Alyson Myers with her husband Luke and son Mason. Photo: Joe Mastroianni

By Sumeyya Ilanbey

Not particularly worried, but unable to get rid of a niggling feeling, Alyson Myers drives herself to Bacchus Marsh hospital hoping for assurance everything is OK.

She’s only 24 weeks and six days pregnant – surely her baby can’t be arriving? She wonders if it is even possible for babies born so early to survive.

“It was Labour Day, ironically, and the [hospital] staff told me I was already two centimetres dilated,” she recalls.

She’s given drugs to stop the labour and steroids to speed up the development of her baby’s lungs before being rushed into a waiting ambulance and – with lights and sirens on – taken to Mercy Hospital in Heidelberg.

By the time Ms Myers is finished the 70-kilometre trip to hospital, she is six centimetres dilated and in active labour.

At that stage, she is without her husband, Luke, by her side. He is interstate.

“I managed to get hold of Luke – he is still six hours away, so it was just me,” Ms Myers says. “Both of us had never been so scared.”
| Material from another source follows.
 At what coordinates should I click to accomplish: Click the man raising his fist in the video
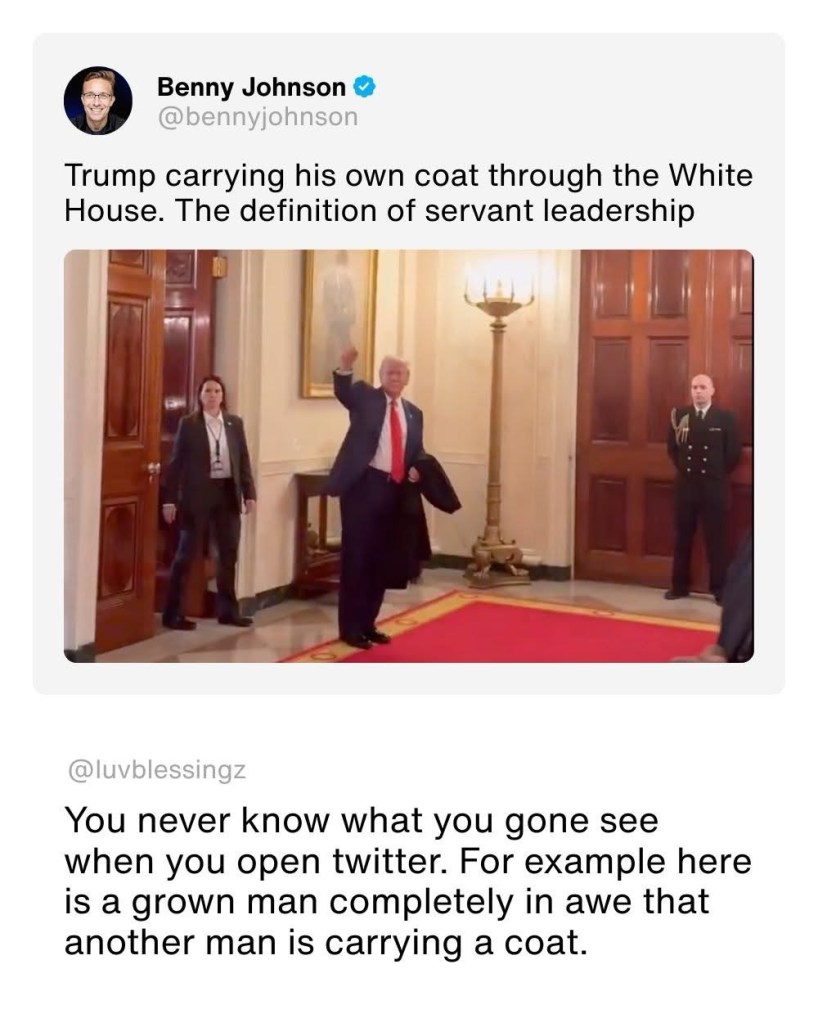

Luke made it to the hospital just before
Ms Myers’ waters broke.

But the Darley woman started haemorrhaging and was rushed into an operating theatre for an emergency caesarean. After the room is filled with 40 people, baby boy Mason is born on March 12 weighing just 791 grams.

Unable to hold him for the first 10 days, or take him home for 87 days, the Myers became well versed in health jargon.

And the journey from Darley to Heidelberg became a hard slog.

“While we were in hospital, it was honestly our worst nightmare,” Ms Myers says. “It’s like being on a rollercoaster but dragged by your hair at the back of it.

“You’re watching your baby fight to live. Mason got a really deadly infection when he was three weeks old … and we couldn’t look more than an hour ahead. We weren’t sure he was going to make it.”

Mason was discharged in June, but his mum says bringing him home was nothing like she’d expected.

They’ve had ongoing medical appointments and Mason has been using breathing support during overnight sleeps.

“We are so grateful for every little thing, and to hear him cry in the middle of the night is a blessing, because we can get up to him,”
Ms Myers says.

“Previously, we could hear him crying but it was over the phone – we were so useless and other people were caring for our baby.”

The Myers will take part in Walk for Prems on Sunday, October 28, to support Life’s Little Treasures Foundation.